Digital Scholarship: Visualizing a Twitter hashtag
As part of my research on digital scholarship and the experiences/practices of scholars in online networks, I am working with the Texas Advanced Computing Center and the newly-established Visualization Lab at the College of Education to understand learner and scholar participation patterns on the social web. Below is our first visualization, which shows interactions between three types of users who are contributing to a hashtag (red, blue, green). It’s a directed graph, with nodes representing users, and edges representing interactions between users. The thickness of the edge represents # of interactions (thick = more interactions). When nodes of a different color interact with each other, the edges take the color of the two node (e.g., when a blue node interacts with a red node, the edge is purple). What does this visualization tell us?

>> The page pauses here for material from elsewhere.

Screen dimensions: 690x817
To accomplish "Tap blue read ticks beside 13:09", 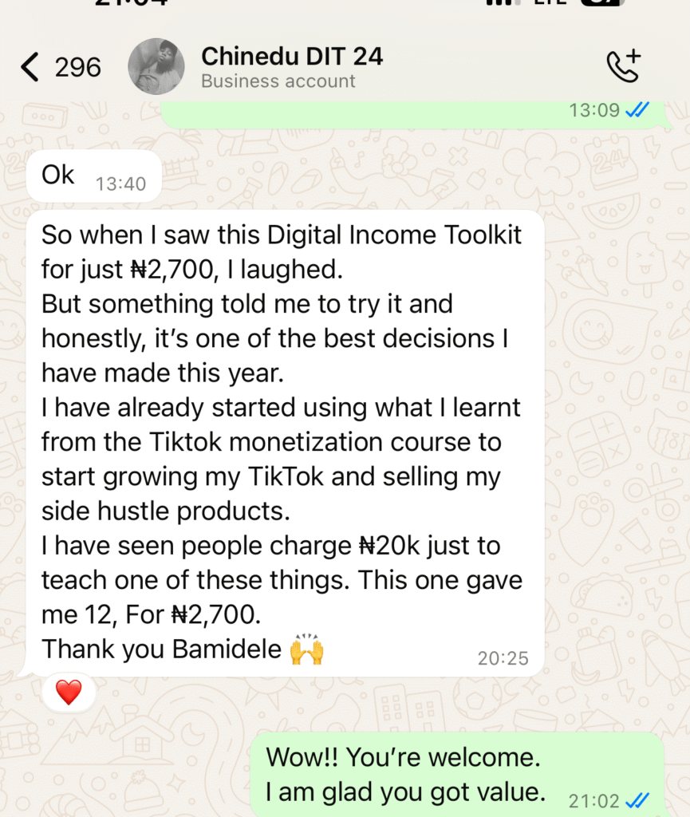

We are still trying to make sense of this, and we are slowly learning from the tutorials that Tony Hirst has created. This is what (i think) this says: First of all, we know that the majority of the people contributing to this hashtag are not having a conversation with each other (#nodes making up the dataset are 3 times the group shown above – this is not shown on the graph). Second, it looks likes there’s a few “central” folk through which conversations occur. Finally, even though interactions happen between red and blue nodes, it looks like the majority of the interaction is happening within those two groups. And that’s important in this situation because one of our hypothesis was that the red group was joining this community to interact with the blue group (if that was the case, we would be seeing more purple in the image above). We definitely need additional ways to evaluate some of these statements, but that’s what it “looks like” from the image above. And here’s where I think data visualizations start becoming really valuable: You can quickly see patterns and ask questions, and continue from there. We have some ideas and hypotheses, but we also want to let the data bring up phenomena that we haven’t thought about. I don’t yet feel confident that I fully understand what I am seeing here, but I am quickly learning a lot! So my question to you is: how would you interpret this? What questions do you have of what you are seeing here?